While March 17 is my favorite day, March 18 is often brutal. That’s the downside of my old girl Jack Daniels. However, it gives me the opportunity to do one of my favorite things and this year it allowed me to perfectly round out my weekend. It’s perfect for Doing Nothing. There are few things I love more than doing nothing. I’ve talked about it in my act for years and I think some people get freaked out. But those are the exact people I need to preach to. Doing nothing is SO good for you. Trust me. It’s like re-setting your brain. I love to just veg on the couch and watch The Challenge on MTV and eat cheese. Then when I go back to life, I’ve had a moment for me. I’ve decompressed.

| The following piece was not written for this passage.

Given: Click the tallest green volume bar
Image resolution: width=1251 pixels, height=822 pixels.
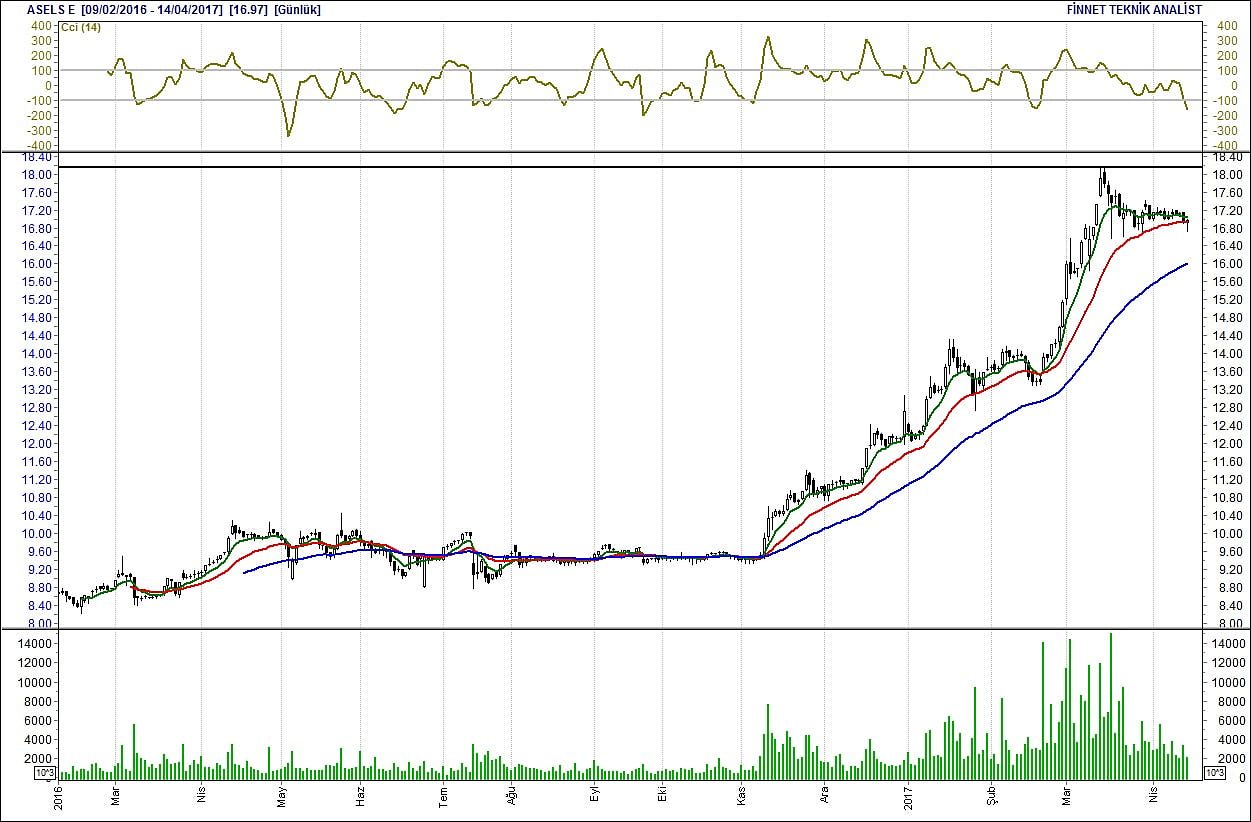Looking at the screenshot, I should pyautogui.click(x=1111, y=705).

I haven’t thought about the state of the world or my finances or my health or really anything. It’s fantastic. And it helps me to survive those Gemini moments when I overthink every little thing. Sunday my husband and I ordered in Indian food and I watched UnReal and Homeland and it was everything I needed. It was legit quality time with my love AND it was effortless. And yes. I know. Some of you decompress by hiking. I’ll never get that. I don’t understand walking somewhere and then walking back. Unless there’s Jack Daniels and sharp Cheddar Cheese at one end of the walk, I don’t get what I am walking to. But to each their own.

You should all give doing nothing a try this weekend. And maybe, for me, take a moment to appreciate what makes you so unique and embrace it. I’m still learning a lot about life but I’m convinced that loving your weirdness will make you a happier, more fantastic person.